Personal information
- Born: November 11, 1996 (age 29) Yingtan, Jiangxi, China
- Home town: Salt Lake City, Utah, U.S.
- Education: Portland State University University of Utah
- Height: 5 ft 1 in (1.55 m)
- Weight: 123 lb (56 kg)

Sport
- Country: United States
- Sport: Goalball
- Disability class: B2

Medal record
Women's goalball
Representing United States
Paralympic Games
| Bronze medal – third place | 2016 Rio de Janeiro | Team |
World Championships
| Gold medal – first place | 2014 Espoo | Team |
Parapan American Games
| Silver medal – second place | 2015 Toronto | Team |
| Silver medal – second place | 2019 Lima | Team |

= Marybai Huking =

American goalball player

Marybai Huking (born November 11, 1996) is an American goalball player who won a bronze medal at the 2016 Summer Paralympics.
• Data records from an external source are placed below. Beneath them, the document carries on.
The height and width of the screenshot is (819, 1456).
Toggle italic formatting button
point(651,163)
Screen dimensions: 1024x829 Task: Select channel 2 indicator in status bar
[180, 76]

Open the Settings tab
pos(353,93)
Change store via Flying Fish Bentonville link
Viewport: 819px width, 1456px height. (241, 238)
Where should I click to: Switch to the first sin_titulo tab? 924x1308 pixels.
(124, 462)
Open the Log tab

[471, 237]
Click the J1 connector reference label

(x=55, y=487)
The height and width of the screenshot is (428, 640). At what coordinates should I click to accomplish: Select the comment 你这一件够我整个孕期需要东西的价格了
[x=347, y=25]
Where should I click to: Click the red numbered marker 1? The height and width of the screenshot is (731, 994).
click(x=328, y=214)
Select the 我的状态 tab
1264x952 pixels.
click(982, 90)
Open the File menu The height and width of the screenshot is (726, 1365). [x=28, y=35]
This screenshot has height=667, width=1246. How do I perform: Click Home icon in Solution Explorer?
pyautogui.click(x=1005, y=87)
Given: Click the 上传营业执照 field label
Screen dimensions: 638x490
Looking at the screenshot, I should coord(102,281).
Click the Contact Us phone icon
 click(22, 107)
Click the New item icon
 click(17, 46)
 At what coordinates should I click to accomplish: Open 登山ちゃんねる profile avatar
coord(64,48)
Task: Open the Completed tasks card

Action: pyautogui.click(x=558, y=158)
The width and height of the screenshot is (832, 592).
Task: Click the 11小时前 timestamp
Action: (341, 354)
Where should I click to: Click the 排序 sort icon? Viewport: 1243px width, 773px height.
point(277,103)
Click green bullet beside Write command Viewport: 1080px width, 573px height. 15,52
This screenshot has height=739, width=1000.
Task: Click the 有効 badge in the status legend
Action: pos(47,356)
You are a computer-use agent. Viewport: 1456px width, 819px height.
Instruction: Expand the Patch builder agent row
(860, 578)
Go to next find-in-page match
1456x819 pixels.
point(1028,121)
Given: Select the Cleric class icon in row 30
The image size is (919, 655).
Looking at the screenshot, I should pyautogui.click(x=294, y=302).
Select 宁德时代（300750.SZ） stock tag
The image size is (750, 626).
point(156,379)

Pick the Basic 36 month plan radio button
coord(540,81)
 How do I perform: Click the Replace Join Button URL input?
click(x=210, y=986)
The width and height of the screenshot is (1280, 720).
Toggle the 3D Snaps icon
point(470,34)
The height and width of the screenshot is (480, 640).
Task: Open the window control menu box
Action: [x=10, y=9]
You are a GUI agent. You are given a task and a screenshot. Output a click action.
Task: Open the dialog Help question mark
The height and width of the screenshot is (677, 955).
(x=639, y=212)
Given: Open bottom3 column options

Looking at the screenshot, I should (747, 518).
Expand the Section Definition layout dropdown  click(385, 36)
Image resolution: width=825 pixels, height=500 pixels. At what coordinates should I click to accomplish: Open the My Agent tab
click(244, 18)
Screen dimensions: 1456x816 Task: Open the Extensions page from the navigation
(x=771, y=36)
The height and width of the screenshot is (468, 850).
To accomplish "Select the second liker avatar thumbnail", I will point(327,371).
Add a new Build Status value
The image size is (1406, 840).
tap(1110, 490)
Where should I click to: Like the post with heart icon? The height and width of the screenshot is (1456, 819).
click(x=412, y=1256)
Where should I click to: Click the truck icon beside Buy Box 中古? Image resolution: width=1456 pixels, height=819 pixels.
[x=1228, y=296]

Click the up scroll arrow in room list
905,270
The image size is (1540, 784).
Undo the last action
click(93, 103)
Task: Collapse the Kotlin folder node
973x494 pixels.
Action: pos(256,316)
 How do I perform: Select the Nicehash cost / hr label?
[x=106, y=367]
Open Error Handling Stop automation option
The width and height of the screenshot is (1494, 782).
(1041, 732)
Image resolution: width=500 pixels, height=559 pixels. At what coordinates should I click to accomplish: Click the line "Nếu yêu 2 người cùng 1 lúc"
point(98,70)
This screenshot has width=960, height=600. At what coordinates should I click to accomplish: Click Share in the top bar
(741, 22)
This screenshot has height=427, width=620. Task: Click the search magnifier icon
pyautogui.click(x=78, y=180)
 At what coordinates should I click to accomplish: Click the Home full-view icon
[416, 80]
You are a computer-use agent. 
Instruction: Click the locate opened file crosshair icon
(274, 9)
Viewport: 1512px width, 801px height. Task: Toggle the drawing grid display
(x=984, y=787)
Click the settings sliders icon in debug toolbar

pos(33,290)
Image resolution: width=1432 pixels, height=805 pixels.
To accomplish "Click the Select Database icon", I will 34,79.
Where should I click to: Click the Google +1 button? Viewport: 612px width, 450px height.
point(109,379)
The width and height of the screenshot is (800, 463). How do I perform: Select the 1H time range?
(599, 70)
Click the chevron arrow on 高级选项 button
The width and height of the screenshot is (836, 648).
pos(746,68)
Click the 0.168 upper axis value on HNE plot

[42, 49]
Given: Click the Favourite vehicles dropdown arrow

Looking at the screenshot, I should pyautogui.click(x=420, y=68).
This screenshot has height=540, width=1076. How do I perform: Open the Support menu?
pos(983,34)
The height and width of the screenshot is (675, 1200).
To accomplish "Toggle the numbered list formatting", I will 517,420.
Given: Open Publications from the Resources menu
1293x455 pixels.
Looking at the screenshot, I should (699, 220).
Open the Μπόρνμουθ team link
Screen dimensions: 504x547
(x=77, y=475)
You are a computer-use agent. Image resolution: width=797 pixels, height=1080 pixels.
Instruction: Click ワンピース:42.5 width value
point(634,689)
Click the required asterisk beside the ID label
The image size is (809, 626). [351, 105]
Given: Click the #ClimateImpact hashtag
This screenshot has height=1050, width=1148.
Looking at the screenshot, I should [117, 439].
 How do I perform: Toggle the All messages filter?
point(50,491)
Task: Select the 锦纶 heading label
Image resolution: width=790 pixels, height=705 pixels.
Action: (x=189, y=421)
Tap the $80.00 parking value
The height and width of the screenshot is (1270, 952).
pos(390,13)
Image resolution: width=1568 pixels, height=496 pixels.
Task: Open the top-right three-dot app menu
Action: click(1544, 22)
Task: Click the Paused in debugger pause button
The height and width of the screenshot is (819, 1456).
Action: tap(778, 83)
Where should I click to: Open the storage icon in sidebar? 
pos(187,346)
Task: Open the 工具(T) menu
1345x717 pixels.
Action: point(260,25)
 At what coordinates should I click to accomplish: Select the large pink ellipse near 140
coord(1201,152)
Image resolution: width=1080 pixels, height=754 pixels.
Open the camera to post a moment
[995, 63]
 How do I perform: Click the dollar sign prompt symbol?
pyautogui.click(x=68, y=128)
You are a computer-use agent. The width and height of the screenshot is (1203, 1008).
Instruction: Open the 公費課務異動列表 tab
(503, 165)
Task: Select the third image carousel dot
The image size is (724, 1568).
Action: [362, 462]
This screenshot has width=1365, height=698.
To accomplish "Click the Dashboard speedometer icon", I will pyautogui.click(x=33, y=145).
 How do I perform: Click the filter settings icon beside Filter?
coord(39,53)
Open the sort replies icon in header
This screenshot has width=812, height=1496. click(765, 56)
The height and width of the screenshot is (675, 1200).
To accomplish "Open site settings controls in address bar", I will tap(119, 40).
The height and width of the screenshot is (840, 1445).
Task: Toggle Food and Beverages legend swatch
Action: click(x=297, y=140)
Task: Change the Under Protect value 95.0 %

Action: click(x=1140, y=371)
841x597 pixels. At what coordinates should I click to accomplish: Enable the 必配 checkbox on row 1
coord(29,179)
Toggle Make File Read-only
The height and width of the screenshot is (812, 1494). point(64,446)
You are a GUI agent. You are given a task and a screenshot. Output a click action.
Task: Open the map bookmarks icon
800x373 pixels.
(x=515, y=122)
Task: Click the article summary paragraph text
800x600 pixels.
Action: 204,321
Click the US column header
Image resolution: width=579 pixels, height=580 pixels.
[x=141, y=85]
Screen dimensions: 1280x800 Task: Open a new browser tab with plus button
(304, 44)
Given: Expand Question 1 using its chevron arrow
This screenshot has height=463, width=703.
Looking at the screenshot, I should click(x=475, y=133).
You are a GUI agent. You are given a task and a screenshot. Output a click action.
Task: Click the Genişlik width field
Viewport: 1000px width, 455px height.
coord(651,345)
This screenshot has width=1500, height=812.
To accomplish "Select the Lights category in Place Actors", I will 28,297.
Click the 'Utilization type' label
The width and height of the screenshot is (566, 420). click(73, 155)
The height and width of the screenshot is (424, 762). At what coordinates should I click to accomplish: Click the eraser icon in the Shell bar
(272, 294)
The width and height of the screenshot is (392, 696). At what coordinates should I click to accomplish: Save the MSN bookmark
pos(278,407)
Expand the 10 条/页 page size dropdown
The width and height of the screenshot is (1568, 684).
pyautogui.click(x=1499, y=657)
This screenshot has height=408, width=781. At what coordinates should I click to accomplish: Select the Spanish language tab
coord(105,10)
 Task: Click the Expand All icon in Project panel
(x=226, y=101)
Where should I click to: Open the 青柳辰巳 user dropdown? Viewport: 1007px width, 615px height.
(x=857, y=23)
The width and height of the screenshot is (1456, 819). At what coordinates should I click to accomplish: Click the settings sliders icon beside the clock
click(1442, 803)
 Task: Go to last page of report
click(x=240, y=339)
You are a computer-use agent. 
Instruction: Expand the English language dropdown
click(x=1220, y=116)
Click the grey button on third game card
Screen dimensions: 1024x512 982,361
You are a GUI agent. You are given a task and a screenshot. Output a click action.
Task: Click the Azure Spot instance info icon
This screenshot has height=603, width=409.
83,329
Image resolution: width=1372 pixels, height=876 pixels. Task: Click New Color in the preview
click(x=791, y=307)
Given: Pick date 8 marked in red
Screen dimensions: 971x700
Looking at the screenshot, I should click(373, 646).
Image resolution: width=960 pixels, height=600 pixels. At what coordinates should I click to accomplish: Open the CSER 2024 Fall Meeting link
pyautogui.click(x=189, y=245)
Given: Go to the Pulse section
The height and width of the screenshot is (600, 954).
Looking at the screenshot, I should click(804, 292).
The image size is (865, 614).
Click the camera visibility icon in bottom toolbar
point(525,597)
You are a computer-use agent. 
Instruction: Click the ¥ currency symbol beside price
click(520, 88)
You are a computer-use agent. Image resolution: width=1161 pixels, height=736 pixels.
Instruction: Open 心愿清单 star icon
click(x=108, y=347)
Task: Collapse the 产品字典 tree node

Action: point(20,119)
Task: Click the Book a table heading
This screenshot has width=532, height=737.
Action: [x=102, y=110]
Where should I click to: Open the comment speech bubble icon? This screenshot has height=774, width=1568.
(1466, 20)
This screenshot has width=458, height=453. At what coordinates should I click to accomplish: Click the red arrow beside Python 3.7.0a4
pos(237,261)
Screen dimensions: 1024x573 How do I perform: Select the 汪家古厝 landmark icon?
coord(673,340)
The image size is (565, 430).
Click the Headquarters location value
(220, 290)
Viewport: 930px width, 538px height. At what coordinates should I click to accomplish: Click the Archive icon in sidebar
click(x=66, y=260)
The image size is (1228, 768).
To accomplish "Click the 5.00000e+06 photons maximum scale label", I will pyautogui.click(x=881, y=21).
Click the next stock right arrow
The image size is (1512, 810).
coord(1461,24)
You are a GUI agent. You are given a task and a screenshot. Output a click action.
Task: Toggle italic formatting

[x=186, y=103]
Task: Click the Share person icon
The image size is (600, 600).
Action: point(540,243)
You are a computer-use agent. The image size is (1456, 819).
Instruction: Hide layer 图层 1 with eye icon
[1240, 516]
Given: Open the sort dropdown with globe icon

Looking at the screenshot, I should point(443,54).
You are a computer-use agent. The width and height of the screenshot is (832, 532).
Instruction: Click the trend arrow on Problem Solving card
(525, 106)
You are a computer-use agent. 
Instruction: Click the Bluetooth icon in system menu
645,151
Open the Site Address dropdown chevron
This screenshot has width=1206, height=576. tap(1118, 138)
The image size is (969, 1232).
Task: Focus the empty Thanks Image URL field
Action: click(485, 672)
She was adopted from China when she was two years old, and raised in Salt Lake City.

==Early life==
Born on November 11, 1996 with albinism and classified as legally blind.

==Career==
In 2010, Utah Foundation for the Blind and Visually Impaired introduced Marybai to goalball.

At the 2020 Summer Games, she made 101 blocks in 72 minutes of her duration of playing. She is also a two-time Paralympic medalist, winning bronze in Rio and silver in Tokyo.